SOPHIE PLAISANT : Pour les entreprises, le premier besoin est de se former aux règles de fonctionnement de cette nouvelle juridiction. La réforme n’impliquera pas, pour les équipes des groupes, de se réorganiser. Elle touchera davantage les cabinets de conseil, car l’une des caractéristiques de cette réforme est de prévoir des délais de procédure extrêmement courts. En deux ans et demi maximum (y compris l’appel), toute la procédure doit être terminée.

MATHILDE RAULINE : En plus de la formation de leurs équipes, les entreprises devront scanner leur portefeuille de brevets, mais également leur portefeuille contractuel (celui existant et celui que l’on négocie en ce moment).
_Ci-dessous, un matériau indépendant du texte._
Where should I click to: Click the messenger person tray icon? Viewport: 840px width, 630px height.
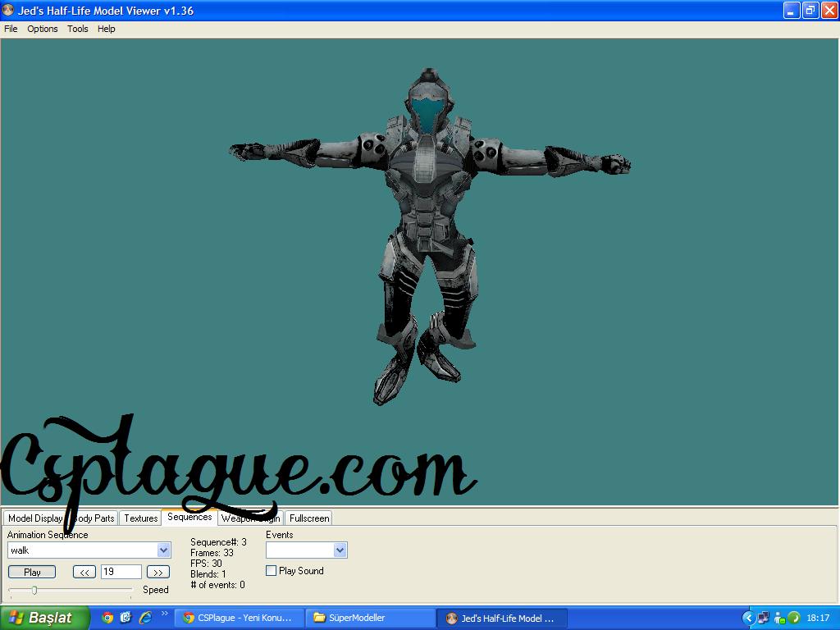coord(779,618)
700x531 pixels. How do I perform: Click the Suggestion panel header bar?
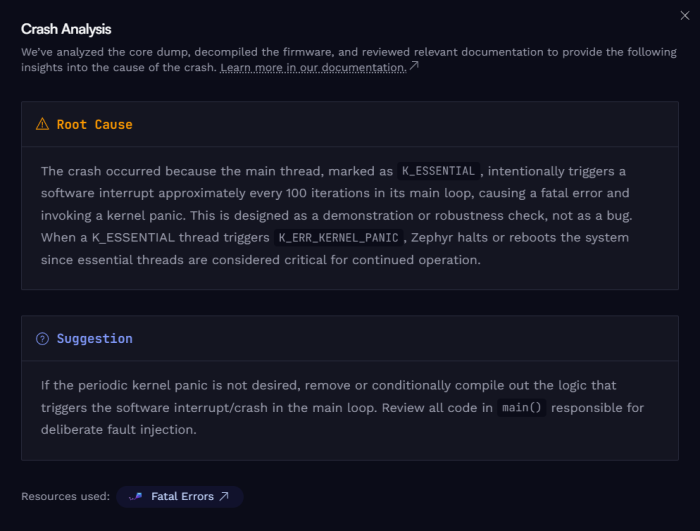[x=350, y=339]
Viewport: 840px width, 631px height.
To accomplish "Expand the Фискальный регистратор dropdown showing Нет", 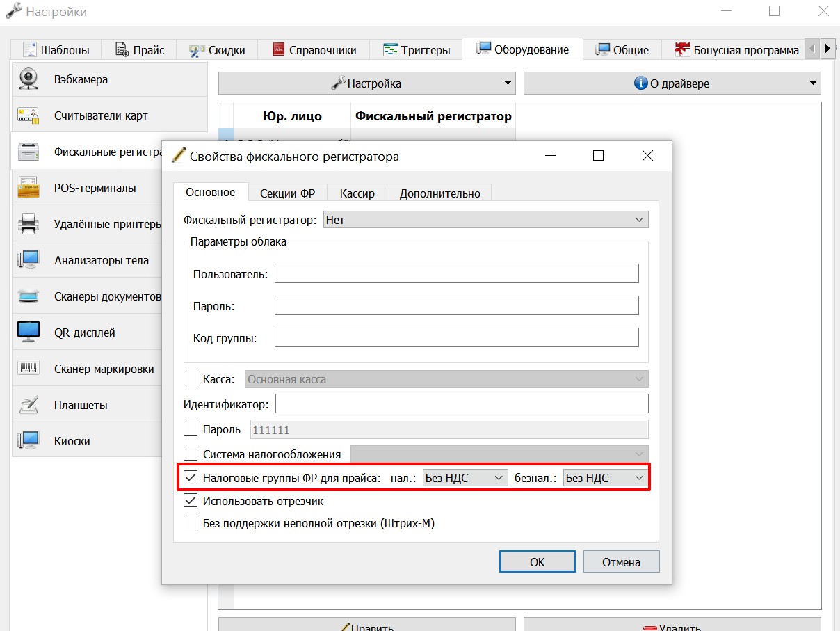I will click(486, 220).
L’objectif est de comprendre qui a le pouvoir de décider de l’opt-out en cas de copropriété par exemple. Dans les contrats R&D, il y a souvent un « maître de la procédure d’acquisition de droits » et un « maître du contentieux ». Or qui a le pouvoir de choisir de rester dans le système actuel ou d’aller devant la JUB ? Est-ce un acte de procédure ou une décision de contentieux ? C’est un point important à trancher.
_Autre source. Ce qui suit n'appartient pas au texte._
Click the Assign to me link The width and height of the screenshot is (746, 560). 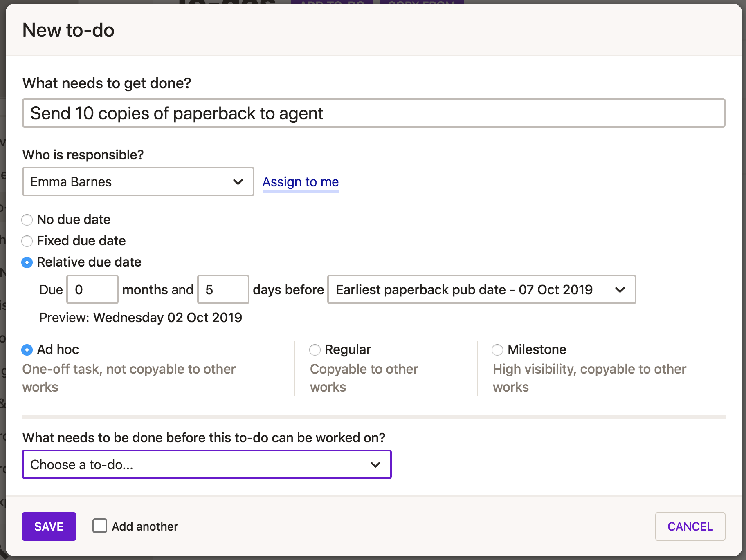301,182
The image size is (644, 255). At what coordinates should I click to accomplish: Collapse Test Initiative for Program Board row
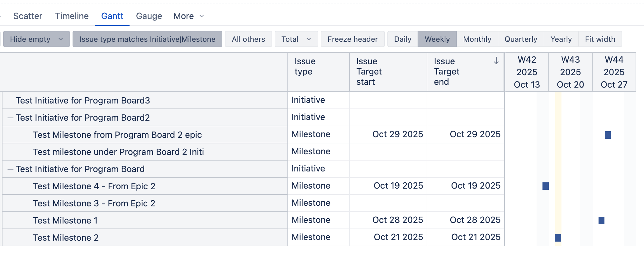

CAMILLE PECNARD : Les questions liées aux copropriétés sont également importantes dans les contrats, car les mécanismes de désignation de la nationalité du brevet à effet unitaire sont divers. Les multiples cas de figure appellent à la vigilance. J’ajoute que la mise à jour des portefeuilles de droits, par les inscriptions aux registres, doit être effectuée car elle entraîne un certain nombre d’implications nouvelles.
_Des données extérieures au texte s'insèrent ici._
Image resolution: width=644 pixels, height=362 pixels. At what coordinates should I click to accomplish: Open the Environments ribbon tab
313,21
THIERRY LAUTIER : Le travail de préparation, comme l’a dit Sophie, est primordial pour les conseils. Les délais de procédure prévus devant la JUB seront très courts. En première instance, l’objectif de la JUB est de rendre une décision sous 12 mois. Le défendeur n’aura qu’un mois pour soulever des objections préliminaires (par exemple, sur la compétence de la JUB) et trois mois pour déposer ses défenses au fond. Dans l’hypothèse où un titulaire de brevets engage une action sur la base de plusieurs brevets (ce qui arrive déjà fréquemment), le défendeur ne disposera que d’un trimestre pour préparer sa défense, ce qui sera sans doute très difficile. Les avocats devront être à la fois réactifs et capables d’absorber cette charge de travail dès qu’une action est lancée contre leurs clients.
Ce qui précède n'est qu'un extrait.